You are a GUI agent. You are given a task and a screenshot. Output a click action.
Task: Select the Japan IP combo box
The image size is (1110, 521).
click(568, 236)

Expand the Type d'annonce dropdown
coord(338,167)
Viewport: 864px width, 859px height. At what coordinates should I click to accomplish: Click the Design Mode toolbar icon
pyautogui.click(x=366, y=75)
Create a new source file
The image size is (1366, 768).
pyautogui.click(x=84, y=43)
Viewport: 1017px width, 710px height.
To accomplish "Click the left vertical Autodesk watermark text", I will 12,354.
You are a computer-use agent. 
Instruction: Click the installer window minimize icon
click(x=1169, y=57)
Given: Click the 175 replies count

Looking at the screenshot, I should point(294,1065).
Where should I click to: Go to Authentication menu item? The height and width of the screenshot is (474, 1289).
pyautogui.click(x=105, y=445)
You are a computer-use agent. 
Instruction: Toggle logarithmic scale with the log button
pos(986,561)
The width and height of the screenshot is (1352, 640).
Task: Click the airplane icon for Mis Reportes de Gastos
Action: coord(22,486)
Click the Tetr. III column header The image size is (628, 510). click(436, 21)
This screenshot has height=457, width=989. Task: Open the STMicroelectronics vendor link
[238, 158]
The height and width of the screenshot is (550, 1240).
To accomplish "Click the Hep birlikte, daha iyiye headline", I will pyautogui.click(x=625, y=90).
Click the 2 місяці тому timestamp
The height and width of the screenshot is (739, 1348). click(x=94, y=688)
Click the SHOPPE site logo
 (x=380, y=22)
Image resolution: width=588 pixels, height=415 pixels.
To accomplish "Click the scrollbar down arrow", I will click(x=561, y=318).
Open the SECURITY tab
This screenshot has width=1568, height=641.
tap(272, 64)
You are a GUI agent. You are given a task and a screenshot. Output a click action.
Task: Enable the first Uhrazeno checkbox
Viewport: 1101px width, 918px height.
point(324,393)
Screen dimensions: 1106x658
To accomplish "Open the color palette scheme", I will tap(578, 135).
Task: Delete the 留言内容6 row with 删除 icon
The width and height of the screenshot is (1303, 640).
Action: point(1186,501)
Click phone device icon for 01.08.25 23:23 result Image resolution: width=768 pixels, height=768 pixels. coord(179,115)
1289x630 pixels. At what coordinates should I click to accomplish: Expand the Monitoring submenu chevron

===

» **Problem description**: Copy the whole listing out exactly, so that every line matches what is above.

» **Output for this exercise**:
You are a GUI agent. You are given a task and a screenshot. Output a click action.
Task: Select the Japan IP combo box
The image size is (1110, 521).
click(568, 236)

Expand the Type d'annonce dropdown
coord(338,167)
Viewport: 864px width, 859px height. At what coordinates should I click to accomplish: Click the Design Mode toolbar icon
pyautogui.click(x=366, y=75)
Create a new source file
The image size is (1366, 768).
pyautogui.click(x=84, y=43)
Viewport: 1017px width, 710px height.
To accomplish "Click the left vertical Autodesk watermark text", I will 12,354.
You are a computer-use agent. 
Instruction: Click the installer window minimize icon
click(x=1169, y=57)
Given: Click the 175 replies count

Looking at the screenshot, I should point(294,1065).
Where should I click to: Go to Authentication menu item? The height and width of the screenshot is (474, 1289).
pyautogui.click(x=105, y=445)
You are a computer-use agent. 
Instruction: Toggle logarithmic scale with the log button
pos(986,561)
The width and height of the screenshot is (1352, 640).
Task: Click the airplane icon for Mis Reportes de Gastos
Action: coord(22,486)
Click the Tetr. III column header The image size is (628, 510). click(436, 21)
This screenshot has height=457, width=989. Task: Open the STMicroelectronics vendor link
[238, 158]
The height and width of the screenshot is (550, 1240).
To accomplish "Click the Hep birlikte, daha iyiye headline", I will pyautogui.click(x=625, y=90).
Click the 2 місяці тому timestamp
The height and width of the screenshot is (739, 1348). click(x=94, y=688)
Click the SHOPPE site logo
 (x=380, y=22)
Image resolution: width=588 pixels, height=415 pixels.
To accomplish "Click the scrollbar down arrow", I will click(x=561, y=318).
Open the SECURITY tab
This screenshot has width=1568, height=641.
tap(272, 64)
You are a GUI agent. You are given a task and a screenshot. Output a click action.
Task: Enable the first Uhrazeno checkbox
Viewport: 1101px width, 918px height.
point(324,393)
Screen dimensions: 1106x658
To accomplish "Open the color palette scheme", I will tap(578, 135).
Task: Delete the 留言内容6 row with 删除 icon
The width and height of the screenshot is (1303, 640).
Action: point(1186,501)
Click phone device icon for 01.08.25 23:23 result Image resolution: width=768 pixels, height=768 pixels. coord(179,115)
1289x630 pixels. At what coordinates should I click to accomplish: Expand the Monitoring submenu chevron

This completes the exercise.